Ricordò come i colori continuassero a sparire dalla sua visione e venissero soppiantati da quell’odiosa scala di grigi, nonostante Adachi non fosse ferito.
Ricordò cosa aveva passato quella sera.
Ricordò come Kanji era riuscito a farla sentire viva dopo tanto, troppo tempo.
Ricordò come le sue sole parole fossero state in grado di riattivare il suo cervello, completamente spento a causa di Adachi e il modo in cui quell’uomo la aveva manipolata.
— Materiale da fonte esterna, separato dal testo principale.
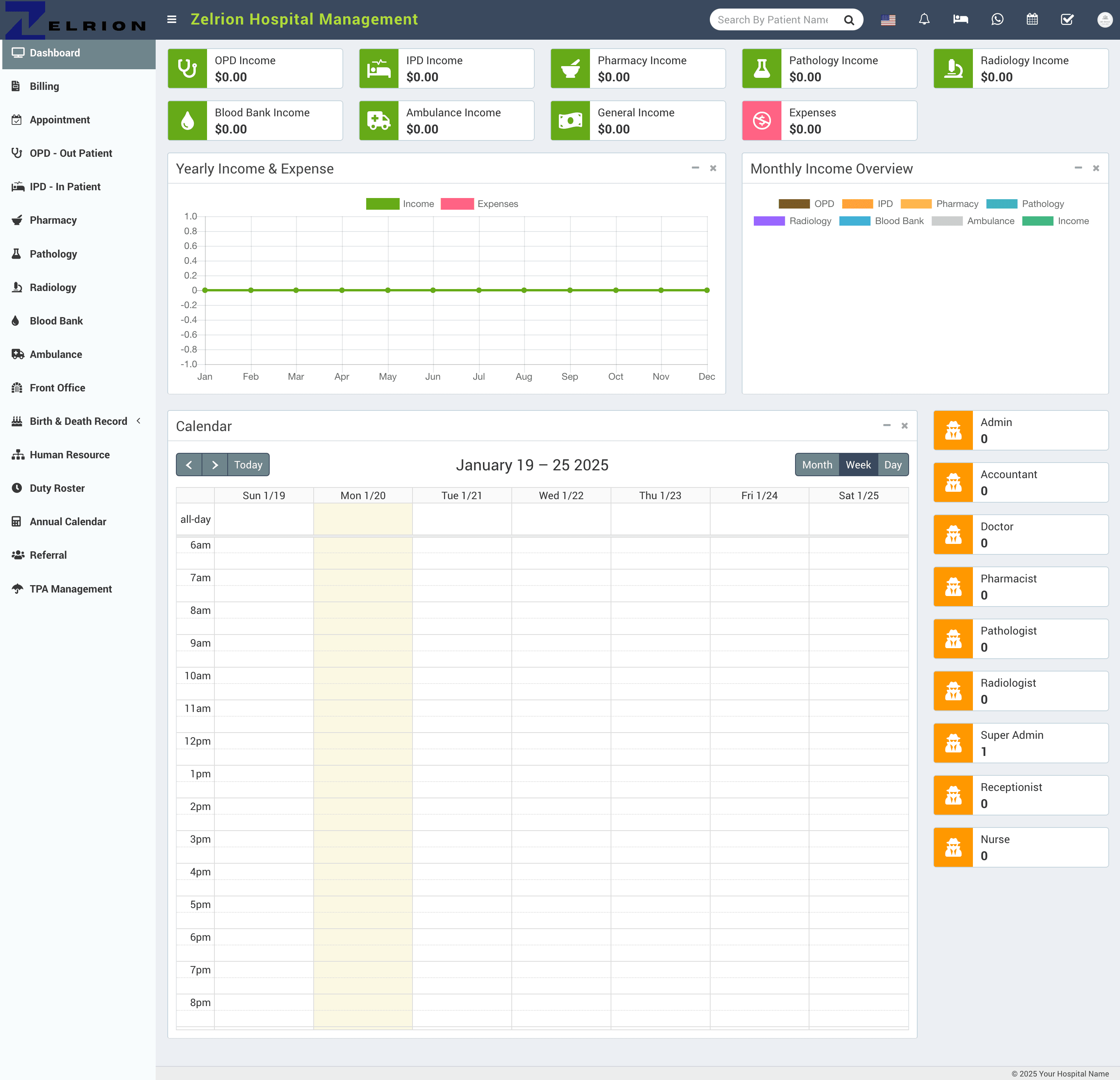Screen dimensions: 1120x1080
Task: Collapse the Calendar panel with minus
Action: tap(886, 426)
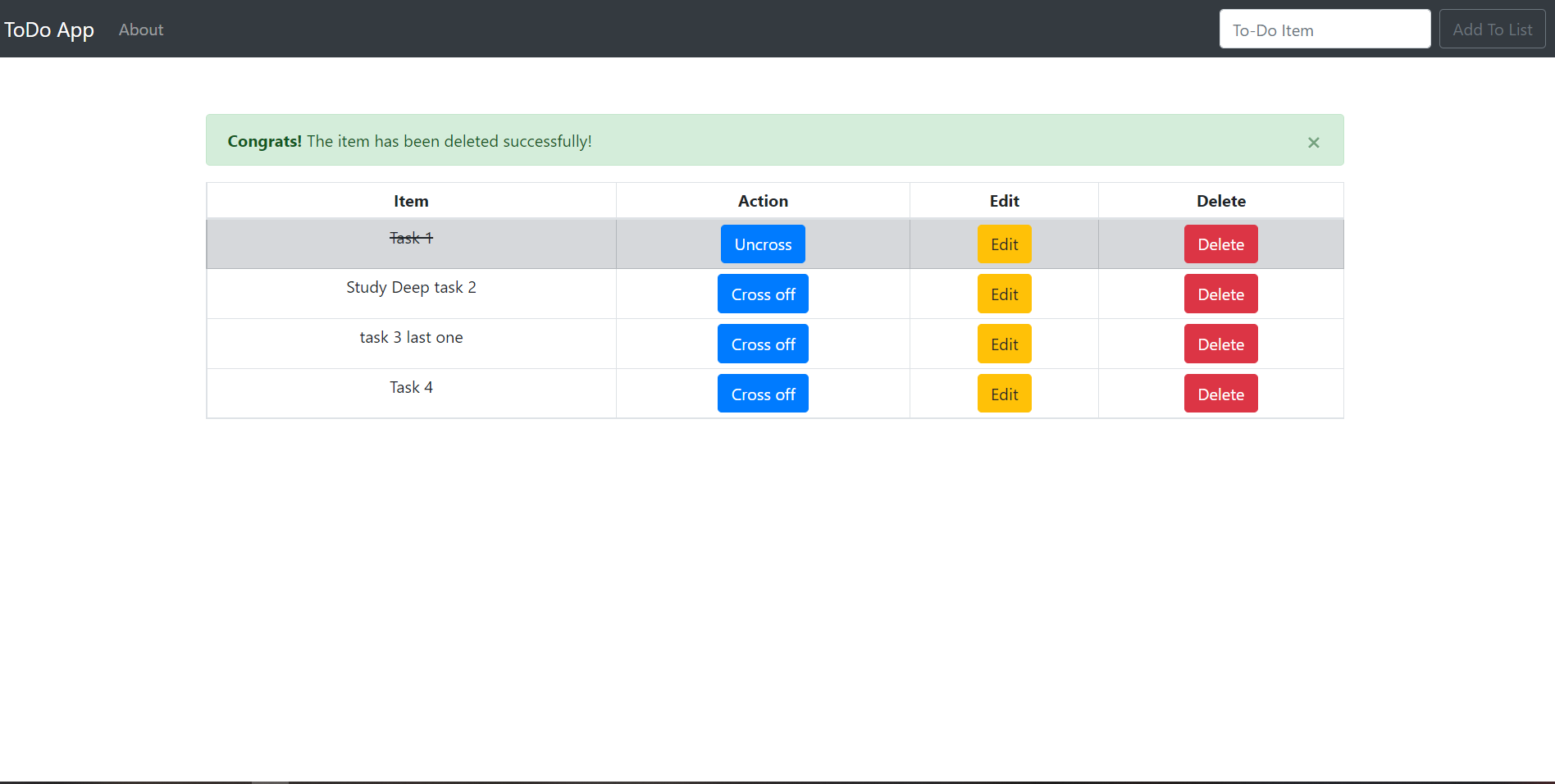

Ricordò il giorno in cui aveva incontrato il ragazzo a scuola, il modo in cui il suo cuore aveva reagito quando aveva incrociato il suo sguardo, ciò che lei aveva provato quando lo aveva visto seduto al banco dietro al suo, a pochi centimetri da sé.
Ricordò l’espressione sconvolta e triste che Rise aveva fatto sul tetto della scuola, mentre osservava la reazione del ragazzo quando lui aveva sentito che lei pensava fosse Adachi la sua anima gemella.
Ricordò il momento in cui lui era uscito dall’ufficio di Adachi e lo sguardo triste che le aveva lanciato, prima di tornare a osservarla con quella sua solita freddezza e inespressività.
Ricordò il suo primo giorno ad Inaba.
Ricordò quando aveva visto lui e Adachi per la strada.
E, soprattutto, ricordò il mondo che si era colorato intorno a lei, quando aveva incrociato il suo sguardo.
Per la prima volta da quando era entrata in quel capanno, Naoto sentì tutta la paura che aveva provato sparire completamente e venire sostituita da una forte sensazione di calma e di tranquillità.
Una prima lacrima le rigò il viso e lei nascose il volto nell’incavo del collo del ragazzo, mentre le sue spalle iniziavano ad essere scosse dai singhiozzi.
Kanji la strinse di più a sé, posandole il mento sulla testa.
E anche dopo l’arrivo dei paramedici loro restarono così, in silenzio, fino a quando Naoto non verso tutte le lacrime accumulate in quell’inferno che era, finalmente, finito.